▸ **Selected excerpt**
-- Opening Marker --

New semester and new courses. Thus, it is also time for the students to provide themselves with new student literature. In Mecenat Insight’s latest survey, we have taken a closer look at how they have acquired their course literature and whether, and if so how, this has been affected by the pandemic.
More students shop in physical bookstores
When the restrictions eased and the recommendation came that the teaching should, as far as possible, take place on site, we could see a return to shopping in physical stores to a greater extent. 12 percent of the respondents state that they buy more course literature from physical booksellers since that they have returned to teaching on campus. It may not sound like much, but translated into actual numbers, it would be up to 40,000 students, which corresponds to all students at a major Swedish university.
The return of the library’s
We are also seeing a clear increase in loans at libraries. Nearly a third borrow their course literature at libraries more often now compared with the period of home teaching. Several possible factors probably come into play there. The students who don’t live in the place of study have, for obvious reasons, found it more difficult to use the university library’s service when it has been home tuition. The local libraries that they may have had access to instead are not nearly as well-stocked on current course literature as the libraries that the higher education institutions provide. In addition, the libraries on campus had varying levels of service, depending on the university. Some were completely closed while others had different restrictions for visitors.
Exchanges and loans between students
The interaction between the students has of course also increased after the return to teaching at the higher education institutions. 14 percent of students exchange and borrow course literature between each other to a greater extent now compared with the period of home tuition.
Unchanged proportion between new and used books
The proportion of purchases between new and used course literature, on the other hand, is virtually unchanged. One interpretation is that just like the websites that deal with new literature, those who deal with used course literature have been able to deliver just as before. Those who before home teaching sold or exchanged on the universities’ book exchange days etc. have bought and sold their used literature online instead, which increased the traffic there and thus replaced the physical interaction between the students.
Established players dominate
Both when it comes to purchasing new and used course literature, the established channels are still the most popular. For new course literature, Adlibris and Bokus dominate completely with just over 90 percent of sales of new course literature. When it comes to used course literature, there are three players who have almost the entire market: Campusbokhandeln, Studentapan and Kurslitteratur.se together account for well over 90 percent of the sales of used course literature according to this survey.
The survey was answered by 1,101 students. The recipients are randomly selected from Mecenat’s users and then the result is weighted by gender and age against the total Swedish student population.

-- Closing Marker --

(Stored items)

-- Opening Marker --

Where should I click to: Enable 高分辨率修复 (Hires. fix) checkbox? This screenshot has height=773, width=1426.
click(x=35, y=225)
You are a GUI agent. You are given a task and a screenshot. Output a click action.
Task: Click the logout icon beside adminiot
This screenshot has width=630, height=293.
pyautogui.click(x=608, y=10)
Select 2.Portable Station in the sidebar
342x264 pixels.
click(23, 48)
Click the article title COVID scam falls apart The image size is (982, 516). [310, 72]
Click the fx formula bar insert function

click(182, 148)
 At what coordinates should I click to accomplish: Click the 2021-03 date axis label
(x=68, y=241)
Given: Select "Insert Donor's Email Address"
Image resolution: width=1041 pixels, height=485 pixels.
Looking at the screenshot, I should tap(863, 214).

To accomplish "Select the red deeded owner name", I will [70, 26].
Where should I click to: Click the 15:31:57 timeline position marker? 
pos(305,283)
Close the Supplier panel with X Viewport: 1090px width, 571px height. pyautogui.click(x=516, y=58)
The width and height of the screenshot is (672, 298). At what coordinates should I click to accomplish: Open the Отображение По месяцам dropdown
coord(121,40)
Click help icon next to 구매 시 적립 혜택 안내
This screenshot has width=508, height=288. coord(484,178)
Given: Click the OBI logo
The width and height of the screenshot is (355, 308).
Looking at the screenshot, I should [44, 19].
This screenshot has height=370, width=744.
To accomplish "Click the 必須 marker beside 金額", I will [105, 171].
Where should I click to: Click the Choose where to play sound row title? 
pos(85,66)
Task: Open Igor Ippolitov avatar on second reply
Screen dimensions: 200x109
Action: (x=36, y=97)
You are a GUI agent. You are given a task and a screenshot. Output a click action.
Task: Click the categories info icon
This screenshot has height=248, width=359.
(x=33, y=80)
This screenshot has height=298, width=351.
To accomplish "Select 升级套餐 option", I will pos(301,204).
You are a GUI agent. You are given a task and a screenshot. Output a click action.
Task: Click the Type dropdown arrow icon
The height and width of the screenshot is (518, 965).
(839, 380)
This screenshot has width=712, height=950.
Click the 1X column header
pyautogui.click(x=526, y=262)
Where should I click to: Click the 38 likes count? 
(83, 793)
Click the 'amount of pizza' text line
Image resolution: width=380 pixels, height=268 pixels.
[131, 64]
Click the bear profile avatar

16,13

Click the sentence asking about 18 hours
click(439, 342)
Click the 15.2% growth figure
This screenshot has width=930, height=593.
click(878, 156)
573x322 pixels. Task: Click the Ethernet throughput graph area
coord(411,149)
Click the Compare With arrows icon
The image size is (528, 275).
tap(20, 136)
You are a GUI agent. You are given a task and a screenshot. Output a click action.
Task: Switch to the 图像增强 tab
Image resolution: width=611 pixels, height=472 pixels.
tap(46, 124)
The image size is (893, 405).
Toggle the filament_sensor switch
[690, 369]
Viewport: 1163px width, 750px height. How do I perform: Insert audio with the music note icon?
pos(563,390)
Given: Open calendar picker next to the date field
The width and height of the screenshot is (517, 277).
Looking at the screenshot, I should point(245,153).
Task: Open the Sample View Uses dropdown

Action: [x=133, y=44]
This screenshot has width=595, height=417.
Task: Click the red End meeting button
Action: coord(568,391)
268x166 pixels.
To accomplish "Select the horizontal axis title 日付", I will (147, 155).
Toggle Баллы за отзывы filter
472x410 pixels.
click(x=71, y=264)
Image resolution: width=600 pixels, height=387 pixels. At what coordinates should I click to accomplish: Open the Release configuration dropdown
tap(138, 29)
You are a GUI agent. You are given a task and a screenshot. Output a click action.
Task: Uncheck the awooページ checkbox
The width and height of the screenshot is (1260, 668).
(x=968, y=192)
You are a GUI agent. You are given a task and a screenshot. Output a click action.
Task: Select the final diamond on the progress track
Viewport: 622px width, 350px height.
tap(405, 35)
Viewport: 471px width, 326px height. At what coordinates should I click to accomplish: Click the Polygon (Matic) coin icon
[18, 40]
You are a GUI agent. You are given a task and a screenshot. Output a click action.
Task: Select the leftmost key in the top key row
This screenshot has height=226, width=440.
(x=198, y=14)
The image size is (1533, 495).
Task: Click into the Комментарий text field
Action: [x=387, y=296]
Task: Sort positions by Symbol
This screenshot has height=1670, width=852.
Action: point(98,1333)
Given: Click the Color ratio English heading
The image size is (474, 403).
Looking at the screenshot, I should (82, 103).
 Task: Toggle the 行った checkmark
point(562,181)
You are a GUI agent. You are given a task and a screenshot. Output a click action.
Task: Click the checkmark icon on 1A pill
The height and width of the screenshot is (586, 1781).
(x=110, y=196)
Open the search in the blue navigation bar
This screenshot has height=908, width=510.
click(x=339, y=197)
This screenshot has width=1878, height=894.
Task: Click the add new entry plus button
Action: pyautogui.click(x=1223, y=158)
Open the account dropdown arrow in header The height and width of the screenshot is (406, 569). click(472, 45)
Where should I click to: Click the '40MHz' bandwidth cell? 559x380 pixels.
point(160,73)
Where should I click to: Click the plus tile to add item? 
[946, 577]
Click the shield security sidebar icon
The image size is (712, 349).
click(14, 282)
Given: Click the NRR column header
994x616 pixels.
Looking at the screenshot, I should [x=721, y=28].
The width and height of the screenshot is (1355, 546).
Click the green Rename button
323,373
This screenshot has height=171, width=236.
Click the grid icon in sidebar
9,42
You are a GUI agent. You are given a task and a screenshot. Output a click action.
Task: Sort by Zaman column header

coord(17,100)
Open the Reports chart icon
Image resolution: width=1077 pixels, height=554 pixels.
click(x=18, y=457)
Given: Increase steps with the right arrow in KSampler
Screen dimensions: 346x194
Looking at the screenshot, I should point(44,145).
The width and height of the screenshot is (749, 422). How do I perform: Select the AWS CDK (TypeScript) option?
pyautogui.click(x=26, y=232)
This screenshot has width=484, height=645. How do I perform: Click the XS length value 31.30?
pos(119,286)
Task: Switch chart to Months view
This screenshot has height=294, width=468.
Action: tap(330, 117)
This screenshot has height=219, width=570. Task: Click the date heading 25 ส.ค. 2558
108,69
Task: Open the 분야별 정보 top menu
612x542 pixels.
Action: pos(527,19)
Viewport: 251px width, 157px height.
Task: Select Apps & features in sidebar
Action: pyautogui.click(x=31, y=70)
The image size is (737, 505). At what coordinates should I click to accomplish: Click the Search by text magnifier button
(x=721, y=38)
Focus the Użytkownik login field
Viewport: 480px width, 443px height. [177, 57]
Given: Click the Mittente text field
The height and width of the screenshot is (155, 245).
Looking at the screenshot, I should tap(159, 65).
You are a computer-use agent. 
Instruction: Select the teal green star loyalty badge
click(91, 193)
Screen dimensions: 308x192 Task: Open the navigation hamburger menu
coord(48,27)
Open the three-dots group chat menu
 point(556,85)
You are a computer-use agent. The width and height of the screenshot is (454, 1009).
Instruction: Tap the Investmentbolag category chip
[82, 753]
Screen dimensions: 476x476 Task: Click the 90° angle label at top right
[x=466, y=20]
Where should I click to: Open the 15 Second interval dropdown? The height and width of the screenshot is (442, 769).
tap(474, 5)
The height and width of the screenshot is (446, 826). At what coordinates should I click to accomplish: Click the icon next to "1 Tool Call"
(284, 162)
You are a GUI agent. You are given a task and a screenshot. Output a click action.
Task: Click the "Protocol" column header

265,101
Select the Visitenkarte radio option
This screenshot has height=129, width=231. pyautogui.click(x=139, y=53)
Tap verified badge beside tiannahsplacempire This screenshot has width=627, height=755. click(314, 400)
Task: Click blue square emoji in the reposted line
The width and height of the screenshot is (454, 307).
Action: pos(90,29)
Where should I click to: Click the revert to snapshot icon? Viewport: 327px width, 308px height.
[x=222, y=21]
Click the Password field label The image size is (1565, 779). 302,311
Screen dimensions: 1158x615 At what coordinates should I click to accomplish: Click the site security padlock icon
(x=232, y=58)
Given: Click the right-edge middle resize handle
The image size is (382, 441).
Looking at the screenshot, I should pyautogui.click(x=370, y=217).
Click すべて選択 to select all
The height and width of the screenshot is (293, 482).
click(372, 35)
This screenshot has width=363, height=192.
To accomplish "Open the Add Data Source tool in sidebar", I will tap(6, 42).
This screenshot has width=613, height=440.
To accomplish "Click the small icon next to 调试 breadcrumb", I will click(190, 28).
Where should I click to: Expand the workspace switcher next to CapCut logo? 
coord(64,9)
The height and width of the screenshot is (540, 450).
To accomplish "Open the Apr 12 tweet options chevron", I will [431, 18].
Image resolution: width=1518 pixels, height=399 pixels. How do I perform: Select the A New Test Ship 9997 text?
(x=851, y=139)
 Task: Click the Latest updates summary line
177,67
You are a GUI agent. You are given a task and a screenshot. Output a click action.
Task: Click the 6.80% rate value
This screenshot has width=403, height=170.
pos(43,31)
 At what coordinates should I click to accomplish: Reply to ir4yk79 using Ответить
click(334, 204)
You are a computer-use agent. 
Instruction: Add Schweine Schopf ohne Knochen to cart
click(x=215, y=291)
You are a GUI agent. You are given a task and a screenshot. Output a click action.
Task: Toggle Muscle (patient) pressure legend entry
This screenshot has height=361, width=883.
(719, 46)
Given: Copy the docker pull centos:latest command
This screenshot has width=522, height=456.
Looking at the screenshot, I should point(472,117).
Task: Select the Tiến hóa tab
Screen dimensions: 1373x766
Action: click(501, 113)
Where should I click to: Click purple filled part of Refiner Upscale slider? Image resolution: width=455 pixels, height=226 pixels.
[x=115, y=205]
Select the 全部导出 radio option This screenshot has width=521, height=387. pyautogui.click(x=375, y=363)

-- Closing Marker --

▸ **Work task**
Rewrite the stretch of the course literature article from "Established players dominate" through "Swedish student population.", putting "poll" in place of "survey".

▸ **Reply**
Established players dominate
Both when it comes to purchasing new and used course literature, the established channels are still the most popular. For new course literature, Adlibris and Bokus dominate completely with just over 90 percent of sales of new course literature. When it comes to used course literature, there are three players who have almost the entire market: Campusbokhandeln, Studentapan and Kurslitteratur.se together account for well over 90 percent of the sales of used course literature according to this poll.
The poll was answered by 1,101 students. The recipients are randomly selected from Mecenat’s users and then the result is weighted by gender and age against the total Swedish student population.